Relocations – a Quantitative Analysis
Scenario: a potential client walks into your office for a consultation. They say: “I have a custody relocation case and I want to know my chances of winning.”
You solicit the basic facts of the case from them, going through the common factors the courts consider in such cases. Toward the end of the consultation, the potential client asks the dreaded question, “Okay, how likely is it that I’ll win?” More troublesome, the potential client asks, “We’ve discussed the major factors the Judge will consider, but which ones are the factors which will really win me the case?” And just as you reach for your bottle of ibuprofen in your desk, the potential client asks, “And another thing: are there any trends – in other words, are courts more likely to grant relocation cases in recent years as compared to a decade or more ago?”

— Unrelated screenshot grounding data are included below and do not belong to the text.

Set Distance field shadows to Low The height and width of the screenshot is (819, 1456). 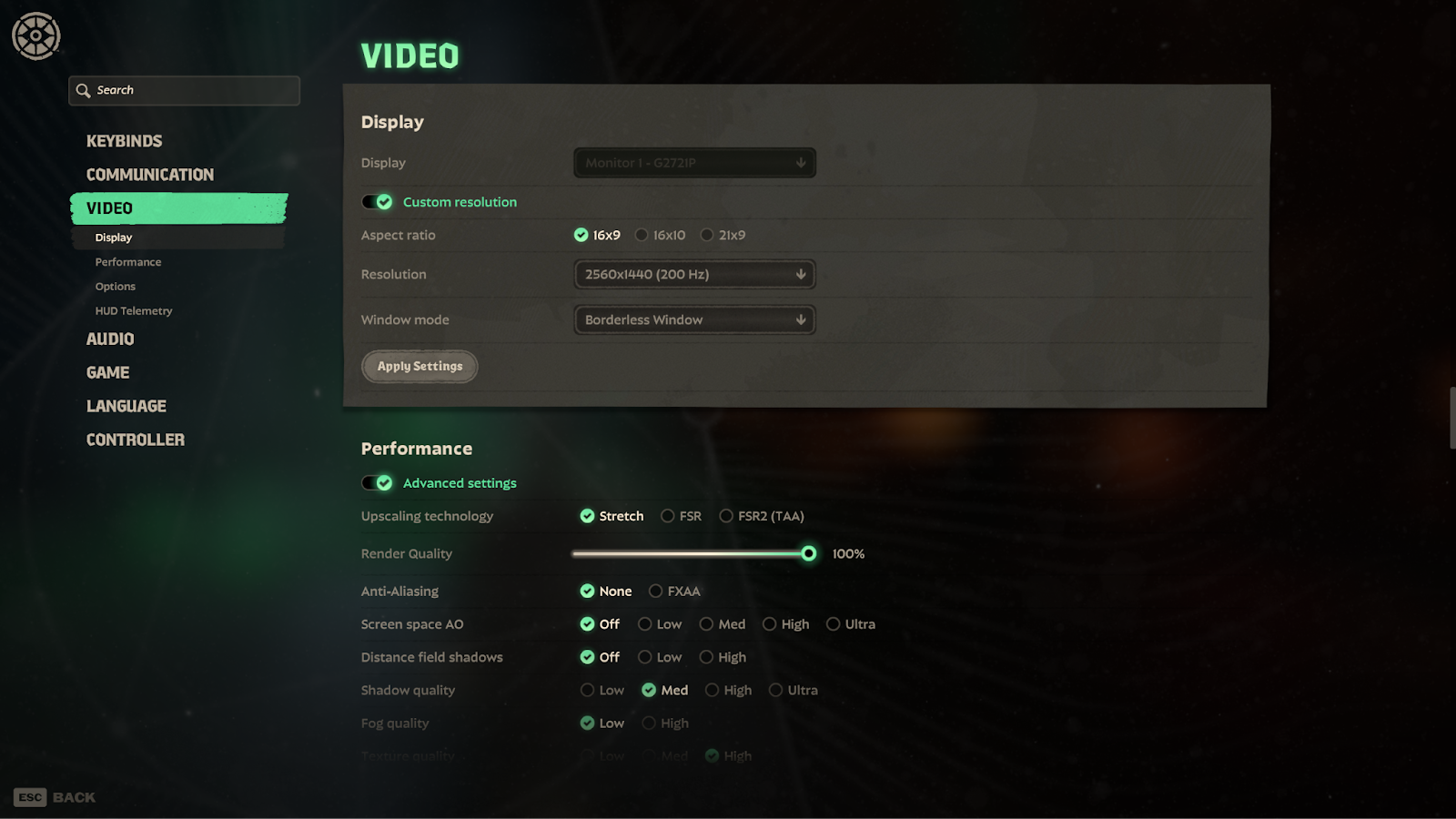(645, 657)
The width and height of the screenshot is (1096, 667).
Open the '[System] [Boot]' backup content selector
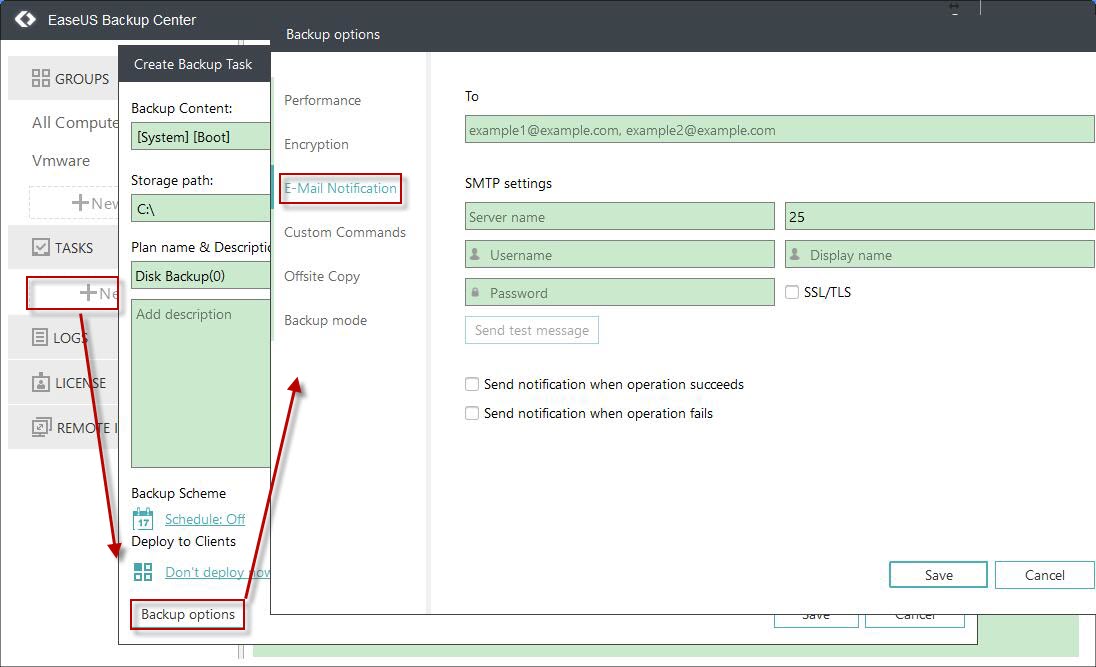click(x=200, y=136)
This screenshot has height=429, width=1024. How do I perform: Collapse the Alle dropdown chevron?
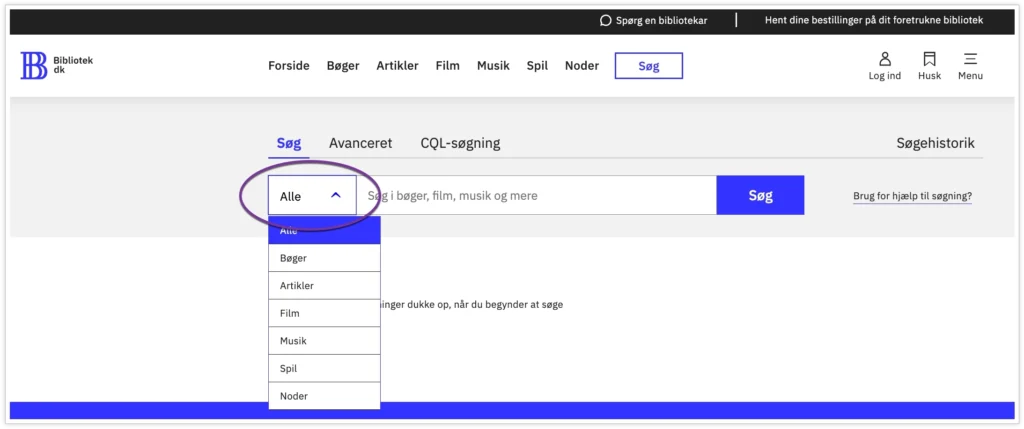tap(336, 196)
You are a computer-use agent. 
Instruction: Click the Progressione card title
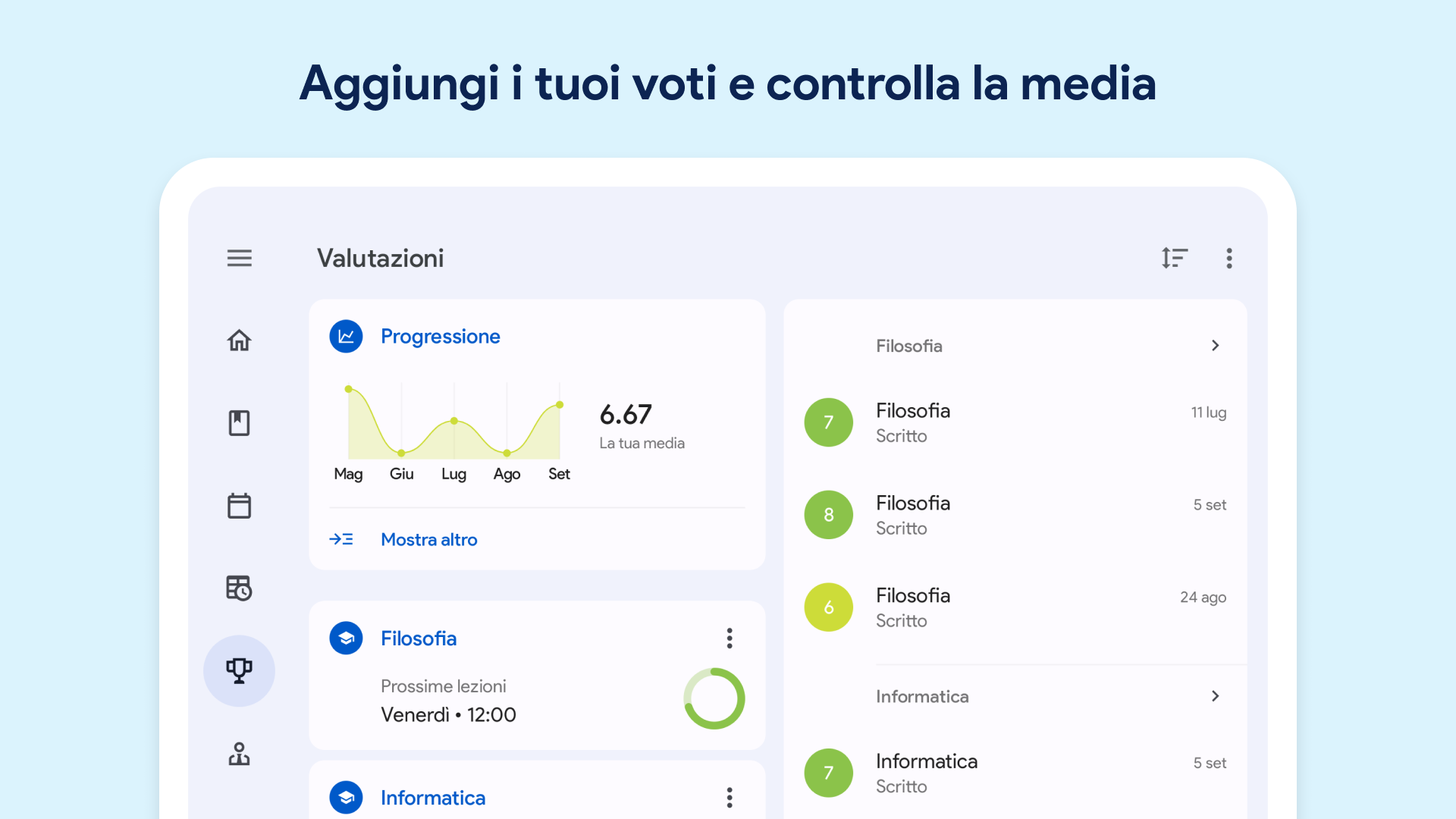[440, 337]
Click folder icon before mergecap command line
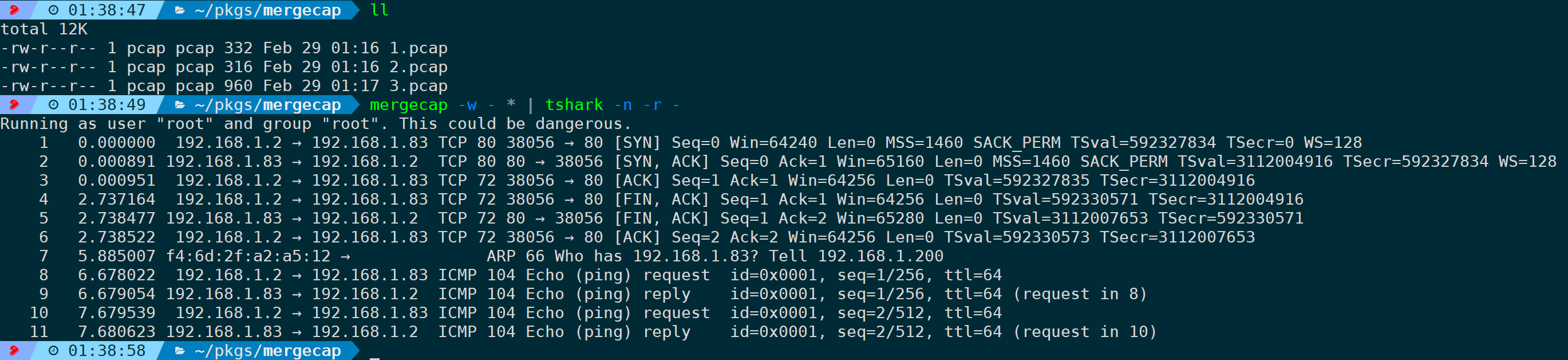This screenshot has width=1568, height=360. 180,105
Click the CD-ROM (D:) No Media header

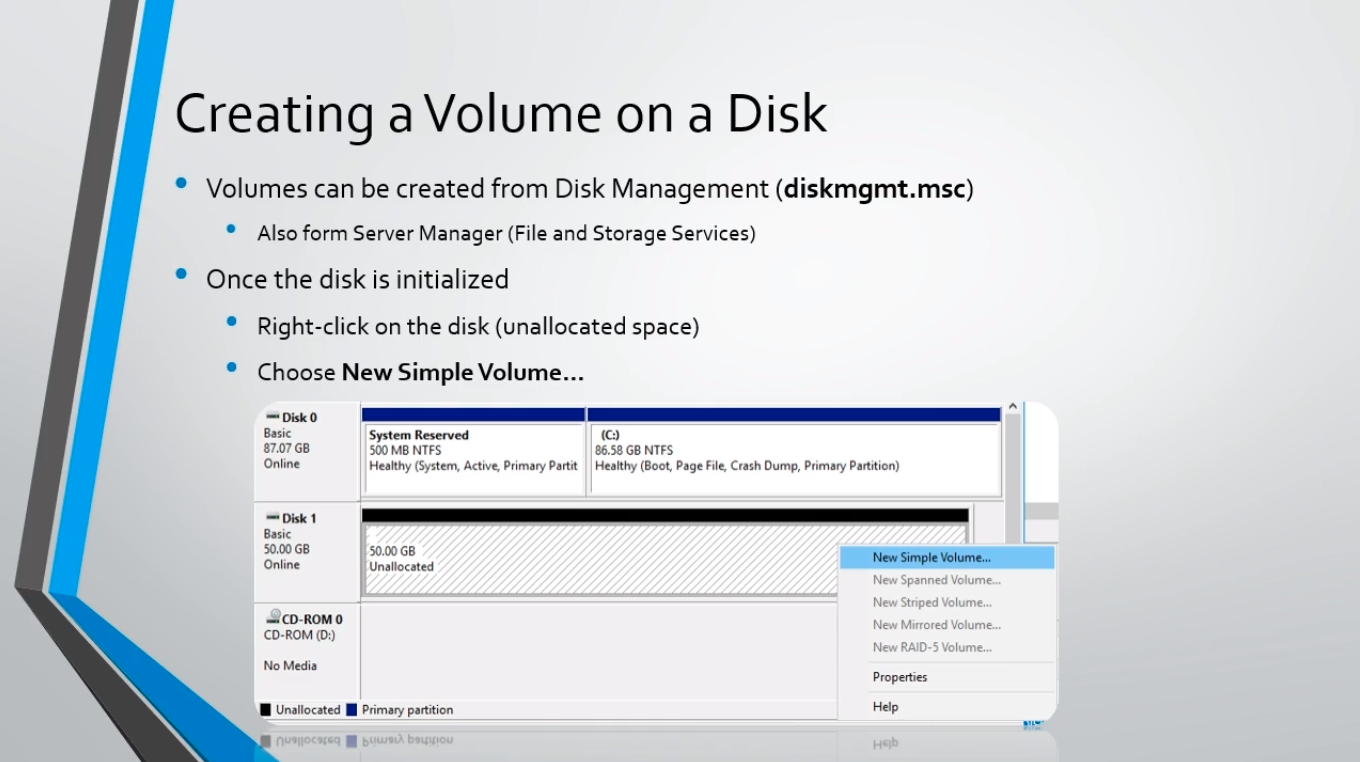coord(306,649)
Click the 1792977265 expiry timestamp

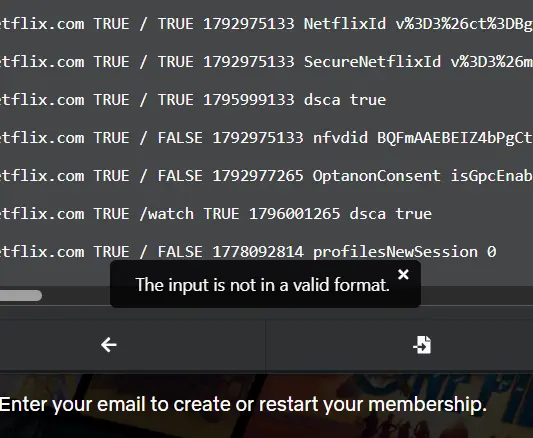258,176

You’ll probably say something that makes you sound smart, but in the back of your mind, you realize that you don’t really know. You’re guessing somewhat based on your experience and reading what you can in the time you have to read – after all, you’re a very busy matrimonial practitioner. You’re frustrated because there seems to be a dearth of empirical evidence you can really rely upon to answer those good, well-meaning questions.
This article is an attempt to remedy the situation. This author had a recent custody relocation case, and was inspired to do the research leading to this article after the referee quipped at one of the conferences, “Well, there’s a trend towards denying such relocations in recent years.” I was quick to disagree, but realized after I left the conference I had nothing whatsoever to back-up my disagreement. More than likely, the referee also lacked the empirical evidence to buttress the
referee’s statement.
My research for this article consisted of reviewing Appellate Division cases granting relocations between 2004-2021.1 For purposes of this article, I did not consider court decisions that only granted temporary or interim relocations, as I wanted to limit my analysis to a review of those cases that heard all of the evidence – and thus were generally mandated to consider all relevant Tropea factors.2
Several decisions granting relocation also mentioned how the move would benefit the child educationally, emotionally, economically and/or culturally, but did not provide specifics as to how it would.3 Likewise, a few decisions characterized the mover as the “better parent” or “better suited to meet the child’s needs,” but related same in a very vague manner. These cases comprised a handful of such decisions in each time period and were thus not considered as statistically useful for purposes of this article.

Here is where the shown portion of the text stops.